We have learned, says Dr. Gray, what the food of plants is, and whence they obtain it. Their universal food is rain-water, which has absorbed some carbonic acid, nitrogen, and ammonia or its compounds, from the air, or dissolved them from the decomposing remains of former vegetation already existing in the soil, whence it has also dissolved a variable quantity of earthy matter. This liquid is imbibed by the roots, and carried up through the tissues of the stem; the crude sap is carried into the leaves; these and other green parts of plants (the chlorophylle) constitute the apparatus of vegetable digestion. The agent (the motive power which puts this most curious chemical apparatus into action) is solar light. This is the indispensable agent by which lifeless mineral matter (earth and air) is transformed into the organised substance of living plants, and, consequently, of animals. Such is the important part which light performs in vegetable digestion - that initial step in organised existence upon which, as the first link in the chain, all the rest absolutely depends. Hence the Creative fiat,' Let there be light,' was the immediate precursor, as it is the indispensable condition, of organized and animate existence.
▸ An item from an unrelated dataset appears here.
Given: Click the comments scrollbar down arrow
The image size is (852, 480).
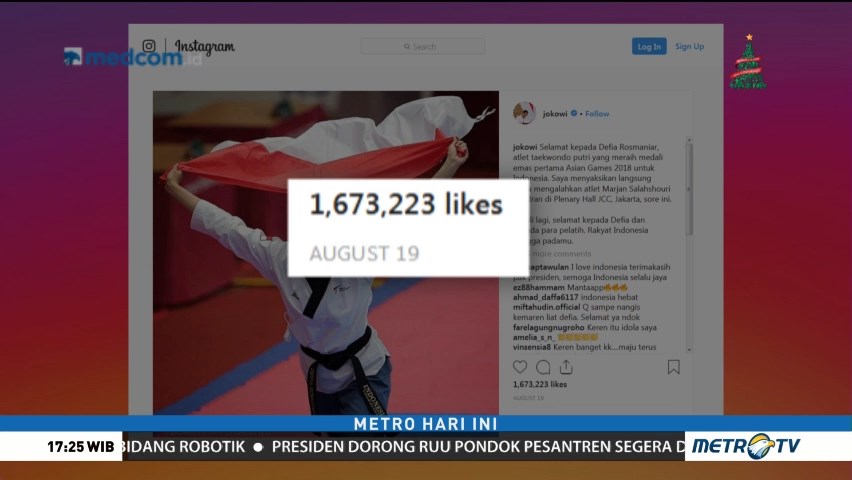Looking at the screenshot, I should tap(689, 350).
Again: It is clear that the oxygen which is given to the air, in ordinary vegetable digestion, comes from the decomposition of carbonic acid. Plants take this latter gas from the air, directly or indirectly; they retain its carbon; they restore to the air pure oxygen. This is the principal material which is given up to the air, and it alone renders it fit for the breathing and life of animals. To verify this, expose some freshly-gathered leaves to the sunshine in an inverted glass vessel, filled with water, so as to collect the bubbles of air which rise, and which are nearly pure oxygen gas. The evolution of this gas goes on while the son shines, but immediately stops when a shadow is east over the leaves, and is resumed when the screen is withdrawn, or when a gleam of reflected sunlight is cast upon the leaves from a mirror; thus, showing how entirely the whole depends on sunshine. In nature's operations (as in the Daguerrean operation), diffused daylight answers the purpose, but, in our rude experiments, we cannot quite imitate the delicacy of her processes.
"In the parish churchyard of Aldworth, in Berkshire," says a correspondent of a London paper, "stands a yew-tree, which is much larger than any I have ever seen or read of elsewhere. This tree is nine yards, or twenty-seven feet, in circumference, four feet from the ground. The denuded branches spread over a very large surface; their shadow, it is affirmed, at one time covered nearly an acre of ground. Its once lofty head is decayed.